Quanto pior melhor, pensam alguns. Os erros são bons professores sim, mas é um método doloroso e demorado. Além de ser muito caro, não só em custos financeiros, mas principalmente em imagem profissional e da própria organização.
Pesquisador contumaz das boas práticas comerciais, confesso que tenho tido mais experiências positivas que negativas. Exceção das caixas de supermercados que trabalham sob pressão e ganham algo ao redor de quinhentos reais por mês, carga-horária subumana, folga no meio da semana, ninguém mais em casa para conversar, conviver e trocar idéias. Sofrem de solidão na família e pressão no trabalho.
São várias experiências favoráveis. Semana passada experimentei uma que vale a pena comentar aqui com os leitores. Precisei inscrever dois técnicos num curso especial de Edição de Filmes, o Adob Premier, para um cliente. Liguei para o único representante que há na região, excelente referência do treinamento anterior.
Começou pela atendente recepcionista, que deu um show de relacionamento positivo. Na verdade fez uma pré-venda, me envolveu de uma forma que abri todas as informações para ela. Em três ou quatro minutos conseguiu descobrir minhas necessidades e intenções.
No dia seguinte, a empresária dona da franquia me ligou. Interessante que ela começou a conversar a partir do que eu havida falado com a atendente, demonstrando que havia organização e integração na empresa. Comprometimento para venda.
É desagradável para o cliente ter que explicar sua demanda novamente para um novo personagem da empresa que entra na cena da venda. Denota falta de prosseguimento, de seqüência do trabalho de venda. Conhece aquela estória do disque dois, disque quatro...!
É um treinamento técnico especializado de 32 horas de duração, quase três mil reais para as duas inscrições. Como havia algumas dúvidas, a empresária se dispôs a fazer uma visita pessoal no meu escritório.

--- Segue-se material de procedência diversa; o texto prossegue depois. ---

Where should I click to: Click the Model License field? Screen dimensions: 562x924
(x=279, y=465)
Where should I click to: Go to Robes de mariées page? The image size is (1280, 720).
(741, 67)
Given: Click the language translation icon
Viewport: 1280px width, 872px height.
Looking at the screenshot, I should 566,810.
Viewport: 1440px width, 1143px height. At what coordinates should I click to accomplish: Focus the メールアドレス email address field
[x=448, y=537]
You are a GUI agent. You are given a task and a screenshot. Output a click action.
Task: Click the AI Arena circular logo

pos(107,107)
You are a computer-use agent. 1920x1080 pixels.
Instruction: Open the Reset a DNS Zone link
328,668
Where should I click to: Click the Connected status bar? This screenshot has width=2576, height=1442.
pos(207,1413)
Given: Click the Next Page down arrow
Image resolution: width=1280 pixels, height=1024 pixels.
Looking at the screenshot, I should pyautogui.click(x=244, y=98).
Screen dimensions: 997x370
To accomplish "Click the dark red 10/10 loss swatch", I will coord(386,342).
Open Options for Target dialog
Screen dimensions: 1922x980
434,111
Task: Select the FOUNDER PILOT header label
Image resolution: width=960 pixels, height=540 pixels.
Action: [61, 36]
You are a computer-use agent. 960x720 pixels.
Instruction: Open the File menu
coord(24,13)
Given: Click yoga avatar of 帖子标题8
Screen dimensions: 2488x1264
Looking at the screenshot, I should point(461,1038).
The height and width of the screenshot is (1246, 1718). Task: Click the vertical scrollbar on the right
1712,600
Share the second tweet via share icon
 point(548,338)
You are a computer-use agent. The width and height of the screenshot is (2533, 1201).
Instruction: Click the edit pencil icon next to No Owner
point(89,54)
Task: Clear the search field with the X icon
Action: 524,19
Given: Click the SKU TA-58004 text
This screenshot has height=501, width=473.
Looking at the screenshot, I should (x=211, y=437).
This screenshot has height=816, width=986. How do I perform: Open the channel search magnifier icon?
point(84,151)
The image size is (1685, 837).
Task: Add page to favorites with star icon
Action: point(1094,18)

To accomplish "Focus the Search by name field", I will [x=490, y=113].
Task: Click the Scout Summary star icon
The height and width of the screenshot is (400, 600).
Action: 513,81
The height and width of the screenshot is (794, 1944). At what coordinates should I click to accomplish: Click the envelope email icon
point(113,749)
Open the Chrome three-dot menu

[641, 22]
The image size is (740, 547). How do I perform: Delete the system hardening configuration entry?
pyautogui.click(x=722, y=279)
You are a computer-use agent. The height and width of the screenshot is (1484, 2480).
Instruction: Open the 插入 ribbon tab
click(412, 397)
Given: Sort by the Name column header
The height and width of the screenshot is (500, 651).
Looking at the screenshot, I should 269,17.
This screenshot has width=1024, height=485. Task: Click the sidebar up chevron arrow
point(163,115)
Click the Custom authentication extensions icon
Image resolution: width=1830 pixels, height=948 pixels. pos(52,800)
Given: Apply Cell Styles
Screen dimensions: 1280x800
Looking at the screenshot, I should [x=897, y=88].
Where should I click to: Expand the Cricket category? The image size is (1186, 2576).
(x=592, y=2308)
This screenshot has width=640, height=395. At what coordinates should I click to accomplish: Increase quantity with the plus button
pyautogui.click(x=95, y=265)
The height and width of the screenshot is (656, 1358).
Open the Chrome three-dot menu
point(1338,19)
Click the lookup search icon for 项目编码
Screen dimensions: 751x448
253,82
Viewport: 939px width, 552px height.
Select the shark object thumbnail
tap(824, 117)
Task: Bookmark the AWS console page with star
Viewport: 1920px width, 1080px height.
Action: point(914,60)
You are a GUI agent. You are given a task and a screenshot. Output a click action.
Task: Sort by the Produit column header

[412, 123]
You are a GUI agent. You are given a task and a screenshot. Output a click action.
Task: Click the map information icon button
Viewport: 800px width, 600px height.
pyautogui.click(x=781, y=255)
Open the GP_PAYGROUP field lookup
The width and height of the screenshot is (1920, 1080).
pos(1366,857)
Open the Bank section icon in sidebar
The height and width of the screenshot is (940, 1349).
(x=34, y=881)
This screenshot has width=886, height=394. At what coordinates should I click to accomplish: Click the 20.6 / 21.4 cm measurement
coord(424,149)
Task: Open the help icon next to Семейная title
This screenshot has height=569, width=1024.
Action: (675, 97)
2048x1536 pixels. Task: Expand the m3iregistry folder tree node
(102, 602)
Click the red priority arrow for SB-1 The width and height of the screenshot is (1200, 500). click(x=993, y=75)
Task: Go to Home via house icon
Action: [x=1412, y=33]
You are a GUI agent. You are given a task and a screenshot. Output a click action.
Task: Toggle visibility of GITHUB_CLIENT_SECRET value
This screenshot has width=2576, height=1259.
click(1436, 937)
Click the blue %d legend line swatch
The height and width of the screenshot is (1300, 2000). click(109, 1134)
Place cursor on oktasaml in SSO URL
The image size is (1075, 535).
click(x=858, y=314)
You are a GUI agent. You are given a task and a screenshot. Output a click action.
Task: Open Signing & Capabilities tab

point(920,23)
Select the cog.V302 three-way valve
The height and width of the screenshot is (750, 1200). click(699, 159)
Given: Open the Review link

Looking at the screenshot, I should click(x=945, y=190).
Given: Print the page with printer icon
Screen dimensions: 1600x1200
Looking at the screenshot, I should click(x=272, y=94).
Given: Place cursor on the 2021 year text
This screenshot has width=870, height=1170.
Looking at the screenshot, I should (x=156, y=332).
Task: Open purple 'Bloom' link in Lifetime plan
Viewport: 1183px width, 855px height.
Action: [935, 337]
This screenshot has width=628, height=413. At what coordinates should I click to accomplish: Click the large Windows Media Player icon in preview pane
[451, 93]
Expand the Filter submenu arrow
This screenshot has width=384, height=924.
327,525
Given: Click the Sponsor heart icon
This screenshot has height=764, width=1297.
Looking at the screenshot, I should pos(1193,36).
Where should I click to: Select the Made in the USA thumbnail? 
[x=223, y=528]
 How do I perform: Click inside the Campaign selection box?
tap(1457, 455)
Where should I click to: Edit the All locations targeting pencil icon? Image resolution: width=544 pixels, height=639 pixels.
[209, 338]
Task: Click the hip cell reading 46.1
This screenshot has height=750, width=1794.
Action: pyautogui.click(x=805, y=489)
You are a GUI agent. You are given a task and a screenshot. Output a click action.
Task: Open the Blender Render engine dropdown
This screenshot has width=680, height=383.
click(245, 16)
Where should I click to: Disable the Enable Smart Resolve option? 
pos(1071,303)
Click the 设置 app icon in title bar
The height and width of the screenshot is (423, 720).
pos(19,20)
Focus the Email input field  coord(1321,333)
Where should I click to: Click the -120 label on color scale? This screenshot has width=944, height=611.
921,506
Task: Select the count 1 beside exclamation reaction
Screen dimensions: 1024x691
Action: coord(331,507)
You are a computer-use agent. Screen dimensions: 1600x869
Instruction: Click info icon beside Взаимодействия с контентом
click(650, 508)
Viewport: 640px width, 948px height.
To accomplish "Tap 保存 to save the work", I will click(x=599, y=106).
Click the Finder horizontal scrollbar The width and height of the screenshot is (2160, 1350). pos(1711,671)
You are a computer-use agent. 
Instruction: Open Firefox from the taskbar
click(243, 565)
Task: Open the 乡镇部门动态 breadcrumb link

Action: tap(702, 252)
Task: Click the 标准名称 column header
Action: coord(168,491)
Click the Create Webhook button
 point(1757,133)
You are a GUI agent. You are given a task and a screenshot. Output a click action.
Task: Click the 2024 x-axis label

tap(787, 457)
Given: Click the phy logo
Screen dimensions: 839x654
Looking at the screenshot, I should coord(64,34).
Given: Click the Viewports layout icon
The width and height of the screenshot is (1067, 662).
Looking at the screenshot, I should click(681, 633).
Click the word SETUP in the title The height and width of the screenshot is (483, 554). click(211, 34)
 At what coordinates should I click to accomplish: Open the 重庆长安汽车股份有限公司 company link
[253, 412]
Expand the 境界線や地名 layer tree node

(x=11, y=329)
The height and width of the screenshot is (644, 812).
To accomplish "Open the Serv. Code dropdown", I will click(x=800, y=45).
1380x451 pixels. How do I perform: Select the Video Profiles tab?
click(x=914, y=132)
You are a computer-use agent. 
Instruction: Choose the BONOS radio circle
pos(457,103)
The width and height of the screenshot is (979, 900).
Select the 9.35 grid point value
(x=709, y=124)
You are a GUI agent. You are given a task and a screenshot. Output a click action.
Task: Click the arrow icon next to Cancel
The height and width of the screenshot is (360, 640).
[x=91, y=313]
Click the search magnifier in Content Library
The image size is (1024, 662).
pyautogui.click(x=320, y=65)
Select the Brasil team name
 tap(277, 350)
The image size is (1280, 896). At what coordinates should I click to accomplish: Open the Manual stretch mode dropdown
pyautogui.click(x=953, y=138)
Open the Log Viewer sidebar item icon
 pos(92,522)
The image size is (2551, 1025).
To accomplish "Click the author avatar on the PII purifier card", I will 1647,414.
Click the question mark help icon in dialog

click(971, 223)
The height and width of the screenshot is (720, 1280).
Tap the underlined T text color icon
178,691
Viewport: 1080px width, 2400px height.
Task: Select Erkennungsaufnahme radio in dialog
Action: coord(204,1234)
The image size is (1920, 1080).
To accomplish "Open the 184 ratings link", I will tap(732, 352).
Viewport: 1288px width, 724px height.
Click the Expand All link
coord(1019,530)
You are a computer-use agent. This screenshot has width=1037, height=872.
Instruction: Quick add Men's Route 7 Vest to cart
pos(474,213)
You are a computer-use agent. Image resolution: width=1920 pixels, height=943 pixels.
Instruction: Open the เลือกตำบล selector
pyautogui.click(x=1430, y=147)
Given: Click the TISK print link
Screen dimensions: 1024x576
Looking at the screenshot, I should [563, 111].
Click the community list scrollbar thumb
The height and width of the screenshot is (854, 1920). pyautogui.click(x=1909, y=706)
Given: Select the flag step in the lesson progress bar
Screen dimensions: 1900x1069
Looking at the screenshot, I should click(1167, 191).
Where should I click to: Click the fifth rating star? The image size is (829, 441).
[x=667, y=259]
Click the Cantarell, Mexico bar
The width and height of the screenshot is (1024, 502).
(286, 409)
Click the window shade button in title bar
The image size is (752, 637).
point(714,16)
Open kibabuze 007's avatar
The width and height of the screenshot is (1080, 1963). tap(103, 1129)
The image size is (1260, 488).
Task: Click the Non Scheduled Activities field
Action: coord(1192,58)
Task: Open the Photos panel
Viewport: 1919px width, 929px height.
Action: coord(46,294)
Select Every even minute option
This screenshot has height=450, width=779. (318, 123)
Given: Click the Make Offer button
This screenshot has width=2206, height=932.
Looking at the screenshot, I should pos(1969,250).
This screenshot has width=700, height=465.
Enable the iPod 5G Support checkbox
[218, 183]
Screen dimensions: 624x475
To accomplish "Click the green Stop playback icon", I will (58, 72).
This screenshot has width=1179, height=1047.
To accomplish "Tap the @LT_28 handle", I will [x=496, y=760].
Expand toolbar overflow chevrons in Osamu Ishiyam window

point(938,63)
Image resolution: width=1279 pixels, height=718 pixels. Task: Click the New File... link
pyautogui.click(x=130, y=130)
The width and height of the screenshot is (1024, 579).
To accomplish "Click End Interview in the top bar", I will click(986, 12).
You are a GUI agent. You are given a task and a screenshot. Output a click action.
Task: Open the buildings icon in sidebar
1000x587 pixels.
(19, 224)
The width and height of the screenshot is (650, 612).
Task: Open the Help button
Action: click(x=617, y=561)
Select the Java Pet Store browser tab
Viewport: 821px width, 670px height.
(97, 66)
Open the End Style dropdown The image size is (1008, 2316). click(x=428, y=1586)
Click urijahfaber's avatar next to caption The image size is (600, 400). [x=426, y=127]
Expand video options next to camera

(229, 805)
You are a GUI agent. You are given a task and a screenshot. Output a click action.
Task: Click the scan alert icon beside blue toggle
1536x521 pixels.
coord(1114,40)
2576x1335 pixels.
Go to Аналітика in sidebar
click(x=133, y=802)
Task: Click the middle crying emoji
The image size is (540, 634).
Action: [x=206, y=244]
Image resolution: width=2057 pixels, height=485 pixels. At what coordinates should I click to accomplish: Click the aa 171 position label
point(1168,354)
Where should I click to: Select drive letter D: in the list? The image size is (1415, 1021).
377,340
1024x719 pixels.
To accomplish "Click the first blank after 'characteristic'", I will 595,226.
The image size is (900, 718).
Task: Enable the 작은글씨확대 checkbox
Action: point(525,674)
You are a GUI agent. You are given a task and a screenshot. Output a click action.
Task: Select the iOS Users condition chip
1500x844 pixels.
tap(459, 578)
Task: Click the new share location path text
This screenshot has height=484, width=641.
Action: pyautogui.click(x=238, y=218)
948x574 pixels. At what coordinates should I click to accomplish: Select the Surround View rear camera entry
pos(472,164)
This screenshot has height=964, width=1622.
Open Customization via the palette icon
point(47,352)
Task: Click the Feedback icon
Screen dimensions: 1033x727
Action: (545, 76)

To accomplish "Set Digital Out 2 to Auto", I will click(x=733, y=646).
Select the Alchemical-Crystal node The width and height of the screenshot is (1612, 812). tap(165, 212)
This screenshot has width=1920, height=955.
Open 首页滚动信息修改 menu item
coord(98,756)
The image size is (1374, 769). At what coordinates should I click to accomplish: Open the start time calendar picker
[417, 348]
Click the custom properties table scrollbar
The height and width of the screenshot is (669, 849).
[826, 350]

Sincronizou sua agenda com a minha e dois dias depois, no horário marcado, fizemos uma reunião da qual participaram os dois futuros treinandos. Meia hora depois, ela saiu com as duas inscrições e o cheque na mão.
Demonstração clara de bom atendimento, agilidade e disposição para vender. Profissionalismo na justa medida. Como dizia a propaganda de um jornal de São Paulo, não dá para não ler. No caso do treinamento, não deu para não comprar. O cliente adora essa demonstração explícita de inteligência comercial, da atendente ao dono. Genial!
O ensinamento que deixa é extraordinário. Além de incorporar o espírito da venda, essa empresa é sensacional no atendimento e nas informações que facilitam a vida de seus clientes.
Eles são uma equipe seqüencial de venda, mais ou menos como um time profissional de vôlei, cada uma com sua função, mas em determinado momento, todos atacam e todos defendem, dependendo das condições do jogo. Acho um bom exemplo a ser seguido pelo leitor.